My mother left me a small legacy along with the house. I live quietly and economically there. I have several projects with which I am currently occupied and they take up a fair amount of my time. I am a great reader, too, and one of the luxuries of not having to work for a living is that I can indulge to the full my passion for reading. Lately, however, I have grown rather tired of books and for the last year or so have read only magazines. I have subscriptions to thirty-eight and buy many others on a casual, sporadic basis. I read all kinds except the political ones; I like the bright, happy illustrations and I have been progressively coming around to the opinion that magazines are, indeed, more imaginative than many novels. The world of the glossy magazine holds more allure for me than the grimy realistic tragedies that pass for literature these days.

Every winter I leave the house, board it up and switch off the water and electricity. I spend the winter months in a small resort town a few miles up the coast from San Luis Obispo in northern California. I get all my magazine subscriptions forwarded there. It’s a quiet life, but cheap and necessary for my health. Over the years I’ve got to know most of the inhabitants, but they’re not very sociable folk and I find that few of them have much to say for themselves.
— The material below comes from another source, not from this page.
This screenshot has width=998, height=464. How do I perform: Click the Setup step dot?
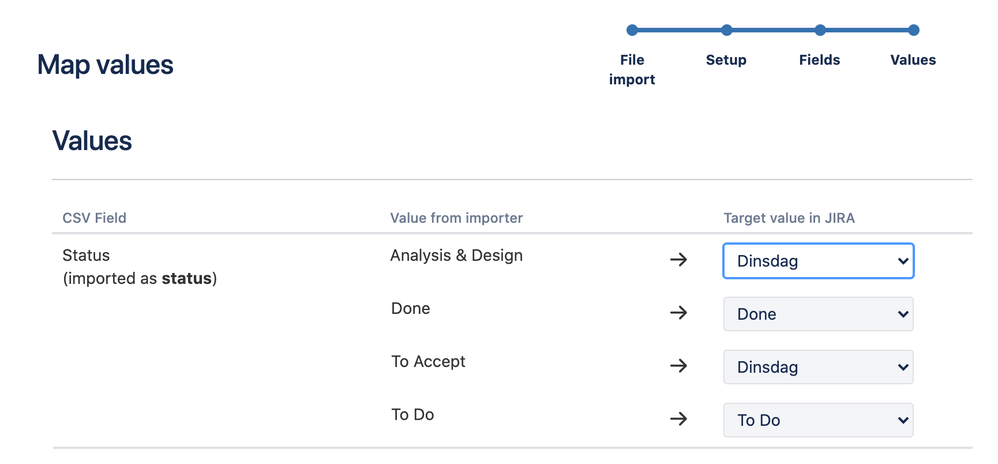pyautogui.click(x=727, y=30)
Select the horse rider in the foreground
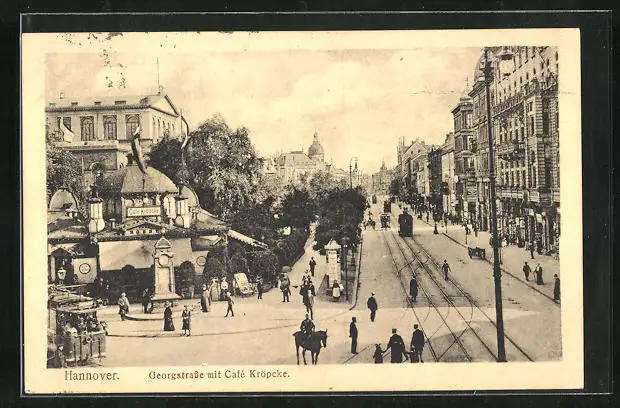 [x=309, y=340]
This last winter had been a bad one for me. My budget, due to the failure of one of my projects, was lower than ever and my life-style was correspondingly reduced. I had been chronically depressed through most of January and February and if it hadn’t been for the regular arrival of my magazines with their laughing happy people in their primary-colored world, I’m sure I would have done something drastic. However, as spring approached, my spirits rallied and I began to feel a little better.
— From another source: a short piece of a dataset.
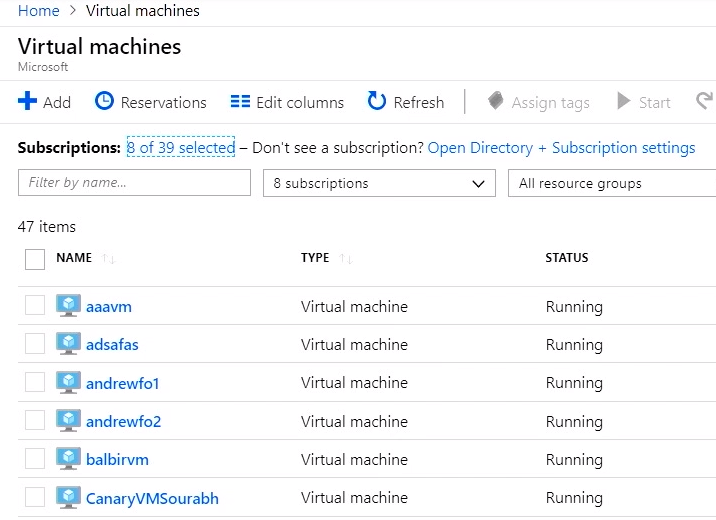The width and height of the screenshot is (716, 520).
Task: Open the All resource groups dropdown
Action: click(x=612, y=183)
Then she arrived — a modern primavera—and the sleepy resort town seemed to respond to her exciting presence. I began to think of her possessively as “my girl.” She was definitely my kind of girl. My girl in skintight jeans, I called her. It was merely a fancy of mine; I never actually plucked up the courage to introduce myself. I saw her regularly every day from my room and soon grew to feel that somehow I had come to know her, got to grips with what I believe is a rare, remarkable personality.

She’s beautiful too. Shaggy, clean blond hair, a short, crisp white T-shirt leaving a gap of navel-dimpled caramel belly between its hem and her dark, tight navy jeans. Those long-legged, tapered blue jeans.

It makes me feel good to think of her as my girl. For some reason she always wears the same outfit every day — but it’s always fresh and well laundered. She’s the most truly at-ease person I’ve ever come across: there’s an astonishing serenity that beams out of her eyes. I have noticed, too, that she never wears a brassiere, and the thin material of her T-shirt is molded closely to her breasts.

My room is small but I keep it tidy. There’s an electric ring and a sink in the corner but I don’t do much cooking because I hate the smell it leaves. My room is on the top floor of an old building on the seafront. It has two windows and from one of them I can get a good view of the ocean and the coast. In this town only two cafés stay open through the winter season and I divide my meals more or less equally between them; I don’t wish to seem particular and have no desire to give offense. In fact I prefer the Del Mar, but I don’t want to alienate old Luke who runs Luke ‘n’ Loretta’s. He’s nearly blind, but we talk a lot and I kind of like the old guy. I’m unwilling to tell him but, as his sight’s got worse, so has his place. Nowadays he leaves nearly everything up to his sister, Loretta. She’s an overweight, red-rinsed whore who lives in a camping truck out in back. For five dollars she’ll give you a quick time out there. Believe me, it isn’t worth it For some reason though, she’s taken a shine to me — asked me around for a drink after closing a couple of times. But since the girl in skintight jeans arrived I’ve stayed away. Then Loretta cut me dead in the street yesterday so I thought I’d better go back, just to keep the peace.